● Requirements
Copy all of the data below word for word, but leave the pictures out.

::: Record extracts

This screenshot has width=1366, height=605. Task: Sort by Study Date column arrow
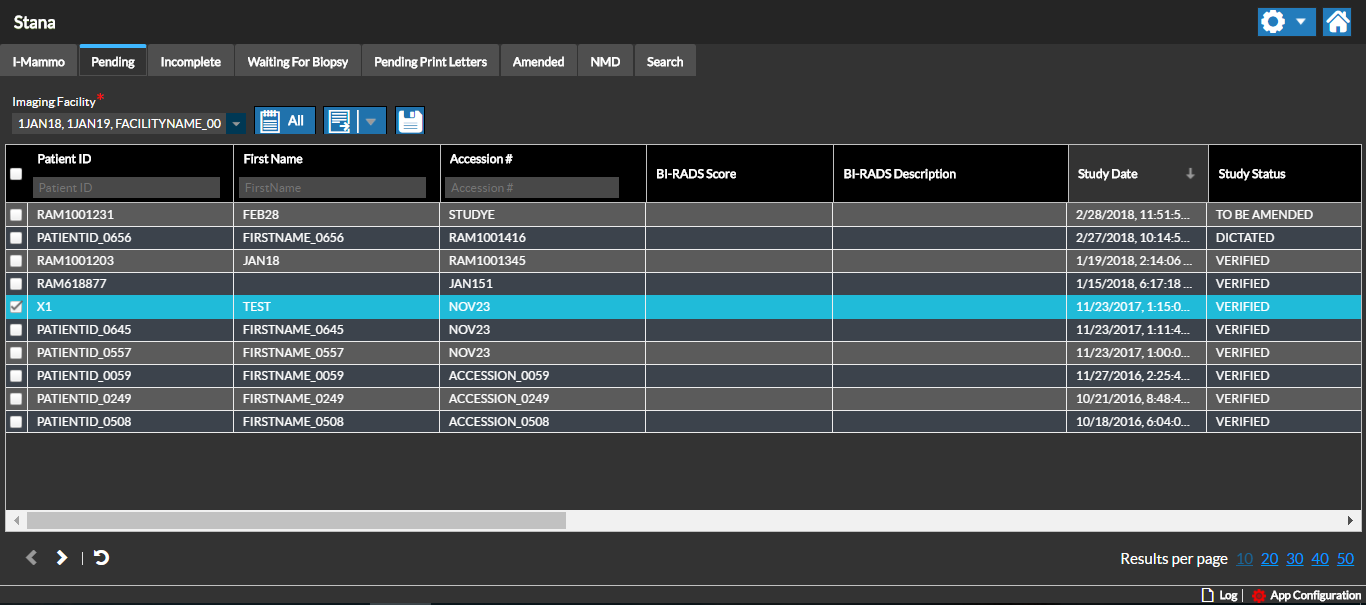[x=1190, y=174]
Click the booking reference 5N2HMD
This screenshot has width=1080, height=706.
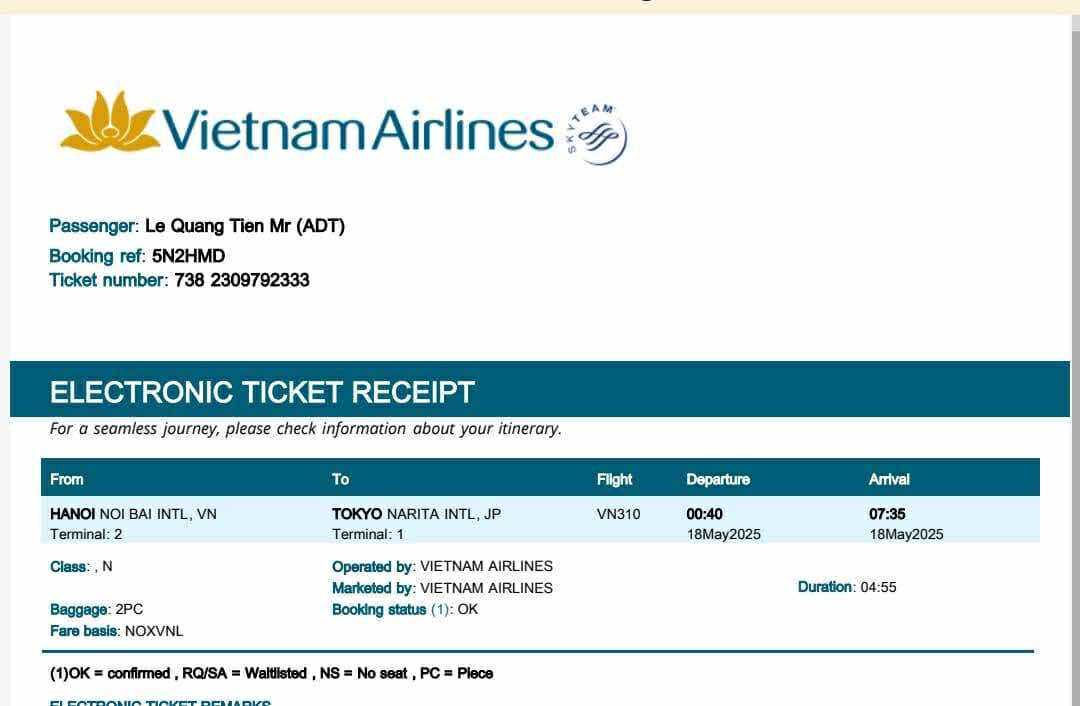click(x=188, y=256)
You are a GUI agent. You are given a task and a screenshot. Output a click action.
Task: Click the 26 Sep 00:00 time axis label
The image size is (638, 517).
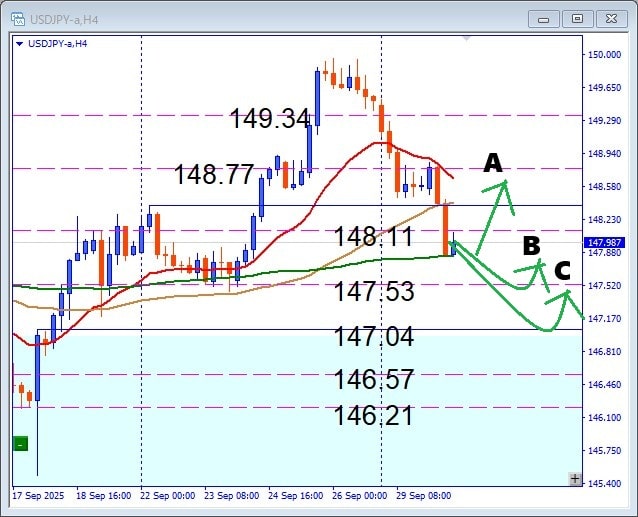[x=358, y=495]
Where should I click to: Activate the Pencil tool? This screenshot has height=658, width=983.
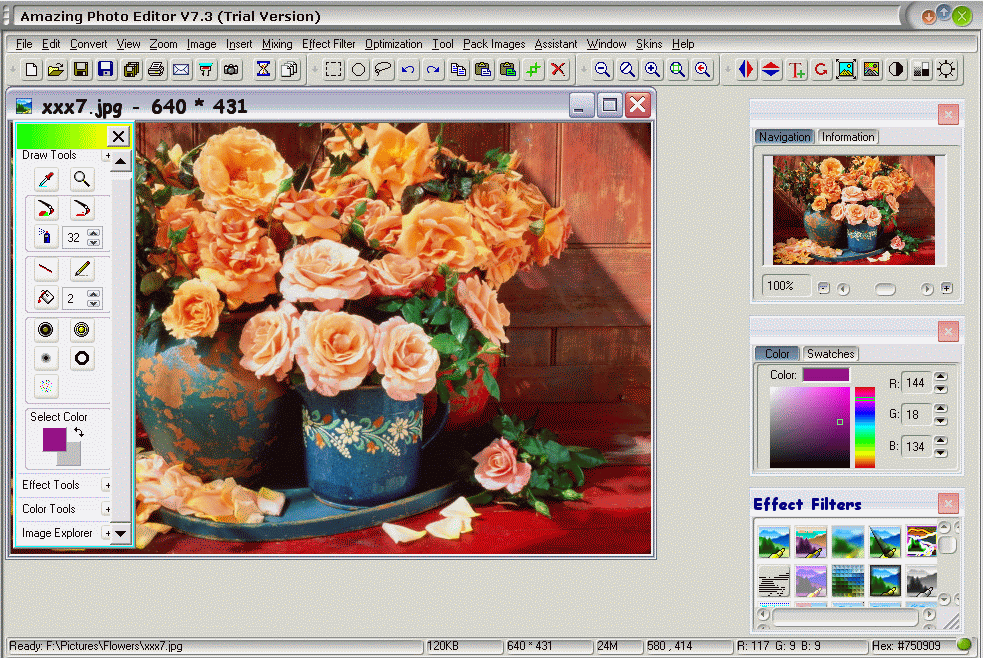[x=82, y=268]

::::::

● Result for this exercise
This screenshot has width=1366, height=605. Task: Sort by Study Date column arrow
[x=1190, y=174]
Click the booking reference 5N2HMD
This screenshot has width=1080, height=706.
click(x=188, y=256)
You are a GUI agent. You are given a task and a screenshot. Output a click action.
Task: Click the 26 Sep 00:00 time axis label
The image size is (638, 517).
[x=358, y=495]
Where should I click to: Activate the Pencil tool? This screenshot has height=658, width=983.
[x=82, y=268]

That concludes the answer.